Census frequency data covers the top 50 surnames and 60 first names. Out of 162,000 available. For common names the accuracy is good. For rare names (which contribute the most bits), the tool falls back to heuristic frequency estimates based on the Census distribution tail.
The uniqueness probability model — P(unique) ≈ 1 - e^(-2^(B - log₂N)) — has the right asymptotic behaviour but isn't derived from the birthday problem or any established model. It's a sigmoid-like heuristic that transitions near the threshold. Good enough for ranking, not for quoting precise probabilities.

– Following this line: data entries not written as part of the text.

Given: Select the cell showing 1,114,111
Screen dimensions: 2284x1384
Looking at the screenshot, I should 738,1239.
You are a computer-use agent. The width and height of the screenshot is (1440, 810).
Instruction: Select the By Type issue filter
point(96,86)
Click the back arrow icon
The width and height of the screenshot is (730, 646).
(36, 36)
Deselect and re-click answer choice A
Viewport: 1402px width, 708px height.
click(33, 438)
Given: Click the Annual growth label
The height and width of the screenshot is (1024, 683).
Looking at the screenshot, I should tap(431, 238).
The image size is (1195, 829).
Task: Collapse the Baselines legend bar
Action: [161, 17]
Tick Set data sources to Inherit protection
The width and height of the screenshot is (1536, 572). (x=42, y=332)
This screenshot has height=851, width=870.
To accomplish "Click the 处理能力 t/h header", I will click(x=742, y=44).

- • Sweeney, L. (2000). “Simple Demographics Often Identify People Uniquely.” Carnegie Mellon.
- • Shannon, C.E. (1948). “A Mathematical Theory of Communication.” Bell System Technical Journal.
- • Díaz, C. et al. (2002). “Towards Measuring Anonymity.” PET 2002.
- • Fellegi, I.P. & Sunter, A.B. (1969). “A Theory for Record Linkage.” JASA 64(328).
- • Krause, A. & Golovin, D. (2014). “Submodular Function Maximization.” In: Tractability.